Vício Frenético é como o choro final de Harvey Keitel: seco; duro; sufocado; doído. Desde o primeiro momento, Abel não mede gestos e nem faz concessões, de forma semelhante ao que realiza em todo grande filme seu [e que filme de Ferrara não é grande, eu perguntaria]. É um cinema de extremos, onde as portas para o céu e para o inferno ficam frente a frente no corredor do purgatório. E o que parece impressionante em um momento, como a cena de abertura, quando, depois de deixar seus filhos na porta da escola, com o carro ainda parado em fila dupla, o Tenente viciado e desamparado puxa um papelote de coca pra cheirar, acaba se tornando uma imagem corriqueira depois que outra, e mais outra, e mais outra tão ou mais intensas vêm pra enterrar os conceitos de limites que construímos para o próprio filme.
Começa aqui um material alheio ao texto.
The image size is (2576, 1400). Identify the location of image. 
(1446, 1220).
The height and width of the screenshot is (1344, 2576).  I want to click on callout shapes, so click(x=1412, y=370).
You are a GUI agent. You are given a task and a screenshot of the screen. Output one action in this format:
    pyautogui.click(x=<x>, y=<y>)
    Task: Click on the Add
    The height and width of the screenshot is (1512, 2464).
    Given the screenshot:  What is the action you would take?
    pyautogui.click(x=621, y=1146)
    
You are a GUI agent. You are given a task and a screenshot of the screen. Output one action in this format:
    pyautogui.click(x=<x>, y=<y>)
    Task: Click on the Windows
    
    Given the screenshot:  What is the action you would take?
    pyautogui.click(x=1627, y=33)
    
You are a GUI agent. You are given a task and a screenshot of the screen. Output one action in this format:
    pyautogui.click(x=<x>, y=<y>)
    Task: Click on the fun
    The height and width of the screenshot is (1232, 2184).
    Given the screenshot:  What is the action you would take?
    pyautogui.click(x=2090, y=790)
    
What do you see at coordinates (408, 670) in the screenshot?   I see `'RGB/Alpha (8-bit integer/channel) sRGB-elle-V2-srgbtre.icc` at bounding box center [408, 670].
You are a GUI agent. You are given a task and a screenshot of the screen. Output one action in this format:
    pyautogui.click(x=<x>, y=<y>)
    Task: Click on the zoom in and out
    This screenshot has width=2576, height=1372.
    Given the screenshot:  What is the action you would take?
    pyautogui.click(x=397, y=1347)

Ao mesmo passo que fotografa uma verdadeira descida ao inferno, onde o mal é combatido com o mal e o bem fica muito mais como uma grande ilusão intelectual, Ferrara transforma este Vício Frenético em um filme de dupla personalidade – mas sem distingui-las jamais. E tudo não passa de um reflexo da própria condição do protagonista, que em sua doença esconde todo o penar que lhe castiga, mas que permanece sufocando e matando por dentro – e é uma tremenda sacanagem que a exteriorização disso tudo seja feita justamente quando consegue liberar seus demônios, tanto na cena da igreja, onde imagina Jesus Cristo e implora-lhe perdão, quanto na própria ação de libertar das conseqüências aqueles jovens criminosos que estupram a freira – num misto de boa e má ação, o que não poderia ser mais fiel à dualidade de sentimentos que fazem dele um dos anti-heróis mais complexos do cinema.
E essa grande ilusão entre o castigo e a redenção – que em muitos momentos é tratada como tal, principalmente na construção de toda a atmosfera onírica evocada por um ou outro elemento de cena, quase sempre a iluminação – é registrada com uma frieza assustadora, como se o próprio personagem impusesse à câmera os limites para a dissecação de sua dor e de seu mergulho predestinado ao afogamento. E ainda assim o filme consegue ser de uma intensidade dominadora, e talvez seja por isso que o final, totalmente traiçoeiro, deixe uma sensação tão desconfortável, ainda que seja sabido que a própria ação nada mais é do que uma concretização daquilo que o homem havia tentado fazer consigo o filme todo, só que não conseguia por a ação vir de dentro, de um ponto que já não acompanhava mais aquela caminhada desorientada e, portanto, não respondia.
Pode-se dizer com facilidade que Vício Frenético resume em prática grande parte do cinema de Ferrara – embora não seja sua maior obra-prima, posto que é seguro a New Rose Hotel, a maior extremidade do experimentalismo com a tenuidade da imagem e um filme tão transgressor quanto fundamentador de conceitos, todos estes ainda inaplicáveis ao cinema contemporâneo – e que deverão sofrer com isso por mais uns 30 anos, pelo menos. Mas acho que nem mesmo todo o conjunto consegue ser tão expressivo e melancólico quanto o monólogo que a amiga viciada de Keitel profere em sua última participação no filme, um discurso que praticamente define em duas dúzias de palavras o que muitos realizadores tentaram transmitir com uma carreira inteira – e até mesmo Ferrara provavelmente nunca havia sido tão claro.
Isso, junto do momento em que o diretor questiona a culpa e o perdão católicos, naquele encontro traumático entre a freira e o protagonista na igreja, estão certamente entre as coisas mais marcantes que eu já vi em um filme. “Jesus transformou a água em vinho. Eu deveria ter transformado esperma amargo em esperma fértil, ódio em amor, e talvez ter salvado a alma deles. Eles não me amaram mas eu deveria tê-los amado”. Sufoca apenas reproduzir isso aqui pro computador. Imagina só, então, a cabeça de quem escreveu uma coisa dessas.